Perry J. Mitchell, Councilman
Reader gets rescued in time of need
I hope to inform readers of this letter that all companies we deal with are not caring about faithful customers. My oil company of over 20 years left me without heat after their service man informed me my furnace could not be fixed and would have to be replaced. This on Friday, Jan. 8, about 5 p.m., with my home already very cold.
I told him I am a very senior person, alone with family far away, and asked if they could put a new one in soon because snow and cold were predicted for Saturday, Jan. 9, and Sunday, Jan. 10. He made a call and was told they could do nothing before Monday or Tuesday, and suggested I stay somewhere else over the weekend. He left!
This was about 6 p.m. Friday evening. I was afraid my pipes would freeze, so I let many of my spigots dripping and, feeling upset and cold, I bundled up under covers and quilts and spent a very uncomfortable Friday night.
Very early Saturday morning, I told a friend about my situation. He said he would get me some help; he called Top Notch Heating & Air Conditioning. I spoke with a very understanding person, and he told me to expect him to be here and take care of getting me warm.
He arrived in about 35 minutes. With him, he brought heaters to warm a few rooms while he measured everything, told me all the details and left to get a new furnace. In an hour or two, a new furnace arrived, with three great guys who took over immediately, and I had a warm house by Saturday, Jan. 9, in the afternoon.
Thank you, Top Notch Heating and Air Conditioning. You really are “Top Notch”!
Ocean Farms resident discusses roadway
The roadway improvement program for Ocean Farms is starting out on the wrong foot.
The indication that a “vote” was taken to choose between a 10- or 15-year payback is misleading. The meeting held was presented to the homeowners as an “informational” meeting so that we could hear about the options that might be available through the Sussex County Engineering Department for road repair.
Options were presented and, after that, the County asked for a vote on the 10- or 15-year payback issue. County regulations allow their issues to be resolved by a “majority of those voting” – one vote over 50 percent.
The 10-year payback received the one vote over 50 percent of those present. However, the Ocean Farms Homeowners Association bylaws require a quorum of homeowners be present for voting on issues impacting the development. There was no quorum present for the vote.
I do not believe county rules on voting can circumvent filed association bylaws and regulations; therefore, the 10-year selection is invalid.
I advised the president of our association of that at the time of the meeting and later in an e-mail, and asked him to advise the county of the issue. If a selection of 10- or 15-year payback is needed, a meeting of the homeowners association needs to be scheduled, then a quorum must be present to vote before the issue can move forward with the County.
The reality here is that this issue is trying to be initiated by a few within the homeowners association and that they are trying to circumvent the rules of the association by using County rules as the standards.
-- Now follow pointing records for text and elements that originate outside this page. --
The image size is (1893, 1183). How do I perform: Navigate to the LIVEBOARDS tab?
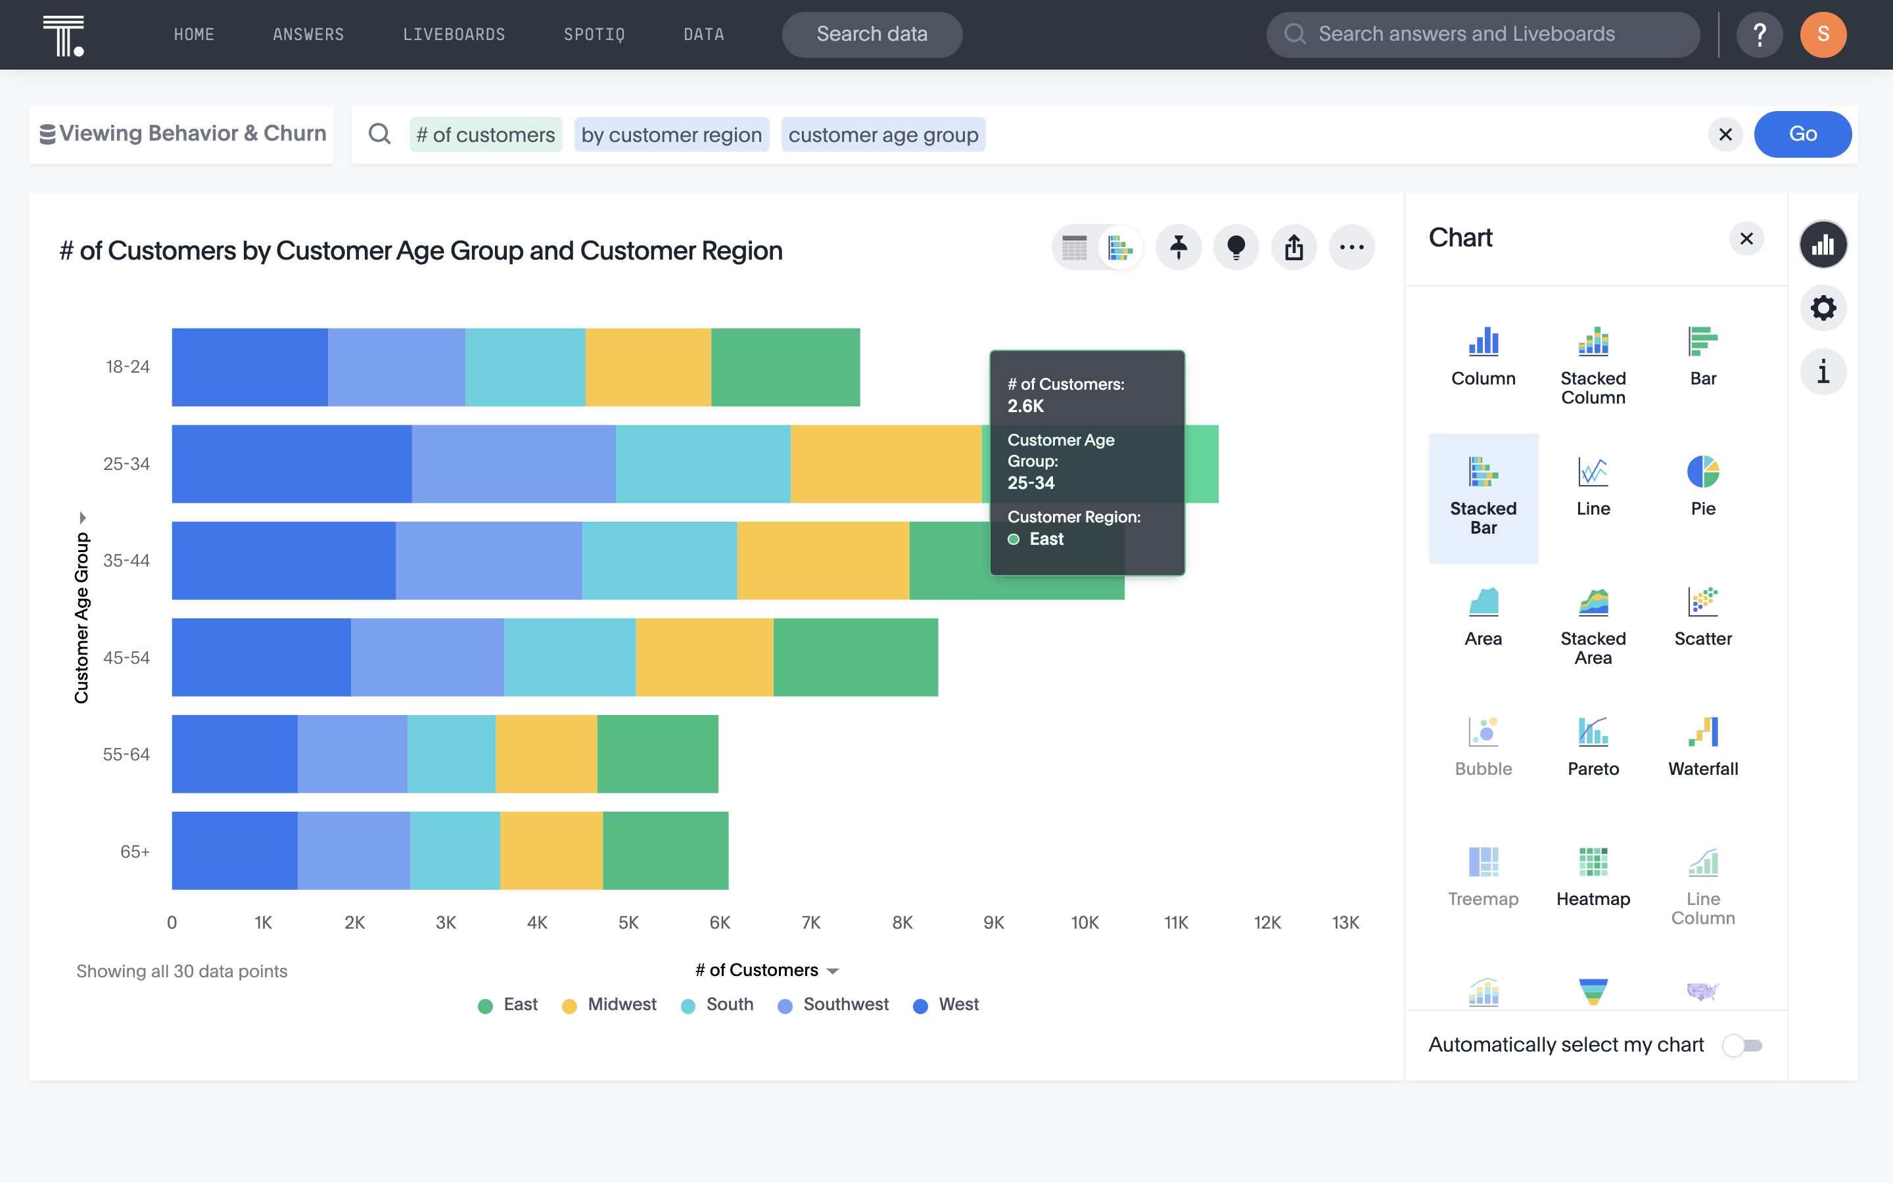pos(454,34)
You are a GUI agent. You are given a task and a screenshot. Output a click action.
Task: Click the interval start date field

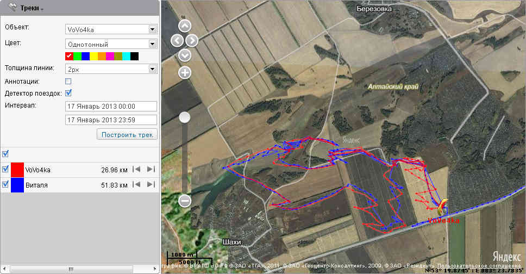110,106
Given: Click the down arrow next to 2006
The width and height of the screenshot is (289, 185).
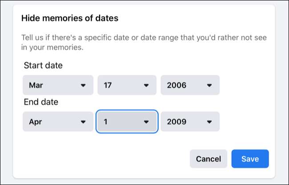Looking at the screenshot, I should [209, 85].
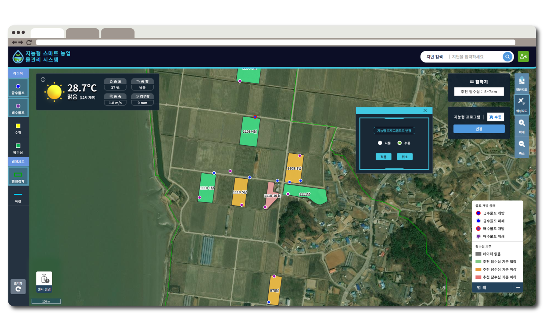The width and height of the screenshot is (544, 331).
Task: Click 적용 to apply mode change
Action: coord(383,157)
This is not fair to the County or the homeowners.
Mayor thankful for local hospitality
I would like to extend my sincerest thanks to Richard and Susan Bloch for their generosity in hosting a live show at the Dickens’s Parlour Theatre for the Millville Volunteer Group. It certainly was a night of magic, followed by desserts and beverages. It is rare that a small town like Millville can enjoy a live professional theater to add to the uniqueness of our town. Best wishes to Rich and Susan and the Dickens’s Parlour Theatre.